> **Aim of the task**
Your answer must be the exact lines below, starting with the line with "Image resolution: width=932" and going on through the line with "the Live TV", both included, with no pictures.
(Provided records)
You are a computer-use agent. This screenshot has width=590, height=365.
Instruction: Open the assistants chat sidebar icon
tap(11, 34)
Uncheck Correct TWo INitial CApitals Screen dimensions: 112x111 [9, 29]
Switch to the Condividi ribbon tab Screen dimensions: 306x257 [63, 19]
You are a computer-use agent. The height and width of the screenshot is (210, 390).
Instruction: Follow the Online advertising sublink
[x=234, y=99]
(End Provided records)
(Provided records)
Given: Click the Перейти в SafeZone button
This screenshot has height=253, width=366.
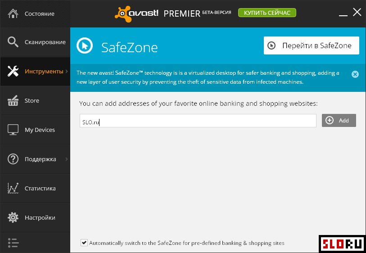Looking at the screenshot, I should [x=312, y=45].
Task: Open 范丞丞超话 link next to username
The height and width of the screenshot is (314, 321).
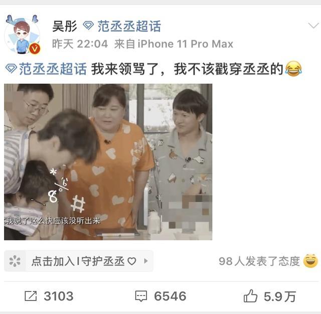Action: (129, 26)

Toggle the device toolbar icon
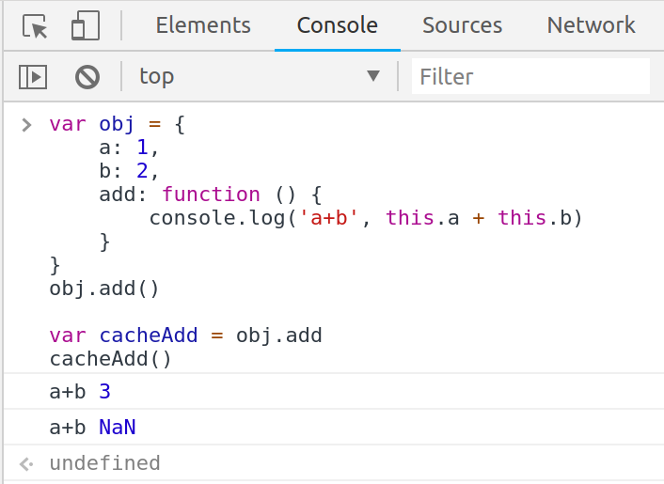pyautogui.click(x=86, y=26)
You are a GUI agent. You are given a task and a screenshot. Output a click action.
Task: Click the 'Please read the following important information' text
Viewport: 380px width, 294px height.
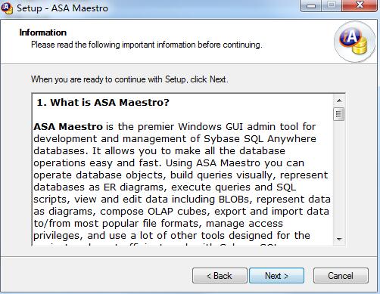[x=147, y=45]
(End Provided records)
(Provided records)
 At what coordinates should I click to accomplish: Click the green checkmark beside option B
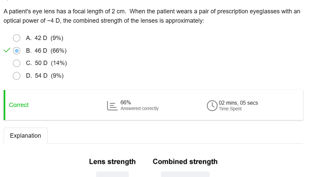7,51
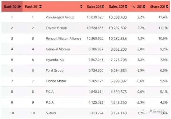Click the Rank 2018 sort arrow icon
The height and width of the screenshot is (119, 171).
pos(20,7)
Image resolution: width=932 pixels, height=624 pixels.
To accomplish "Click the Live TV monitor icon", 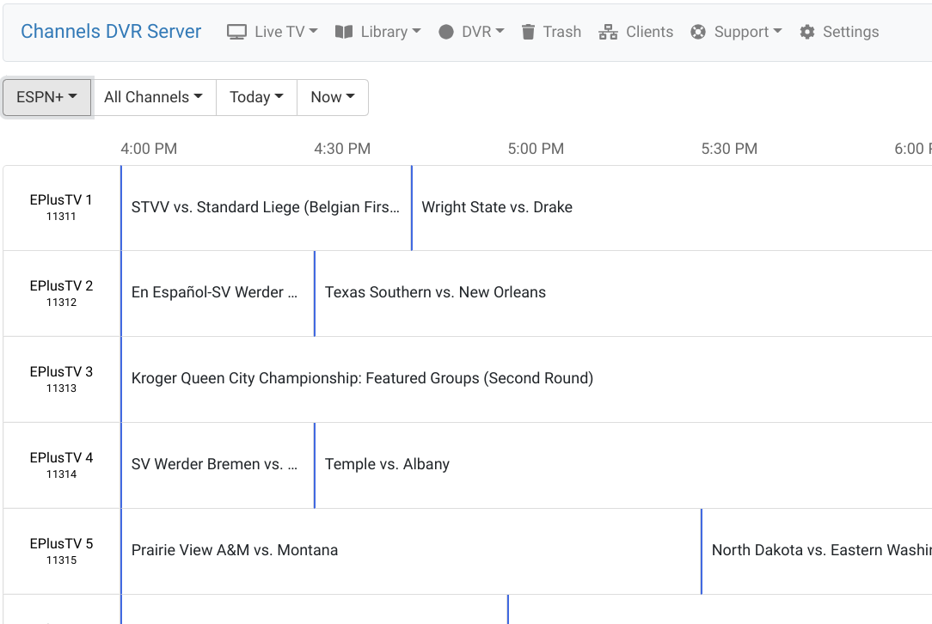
(End Provided records)
> **Response area**
Image resolution: width=932 pixels, height=624 pixels.
To accomplish "Click the Live TV monitor icon", 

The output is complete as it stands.